Two domains within the first putative transmembrane domain of presenilin 1 differentially influence presenilinase and γ‐secretase activity

Presenilins (PS) are thought to contain the active site for presenilinase endoproteolysis of PS and γ-secretase cleavage of substrates. The structural requirements for PS incorporation into the γ-secretase enzyme complex, complex stability and maturation, and appropriate presenilinase and γ-secretase activity are poorly understood. We used rescue assays to identify sequences in transmembrane domain one (TM1) of PS1 required to support presenilinase and γ-secretase activities. Swap mutations identified an N-terminal TM1 domain that is important for γ-secretase activity only and a C-terminal TM1 domain that is essential for both presenilinase and γ-secretase activities.

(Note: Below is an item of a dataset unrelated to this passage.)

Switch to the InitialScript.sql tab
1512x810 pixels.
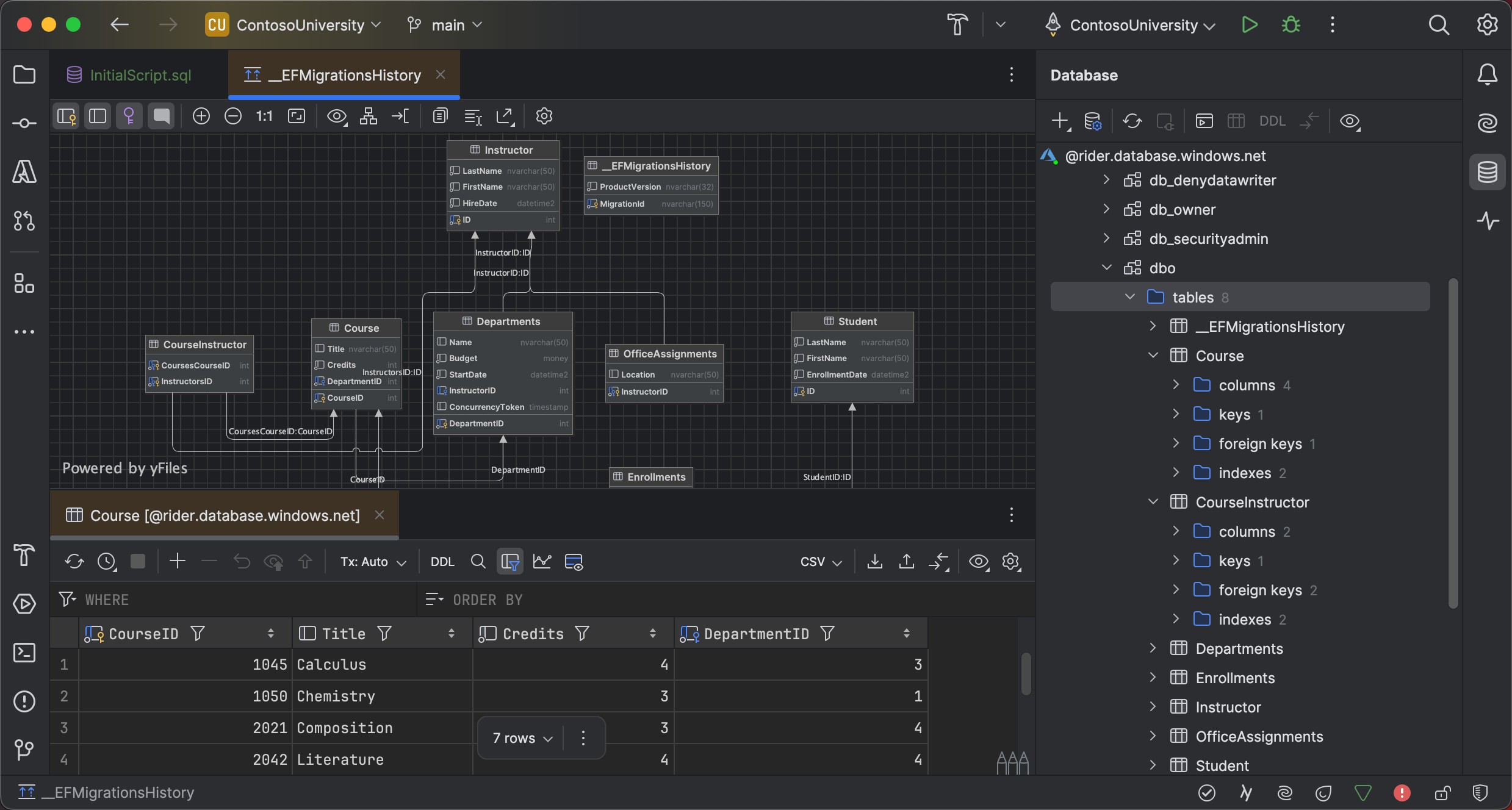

Exchange of residues 95–98 of PS1 (sw95–98) completely abolishes both activities while the familial Alzheimer's disease mutation V96F significantly inhibits both activities. Reversion of residue 96 back to valine in the sw95–98 mutant rescues PS function, identifying V96 as the critical residue in this region. The TM1 mutants do not bind to an aspartyl protease transition state analog γ-secretase inhibitor, indicating a conformational change induced by the mutations that abrogates catalytic activity. TM1 mutant PS1 molecules retain the ability to interact with γ-secretase substrates and γ-secretase complex members, although Nicastrin stability is decreased by the presence of these mutants. γ-Secretase complexes that contain V96F mutant PS1 molecules display a partial loss of function for γ-secretase that alters the ratio of amyloid-β peptide species produced, leading to the amyloid-β peptide aggregation that causes familial Alzheimer's disease.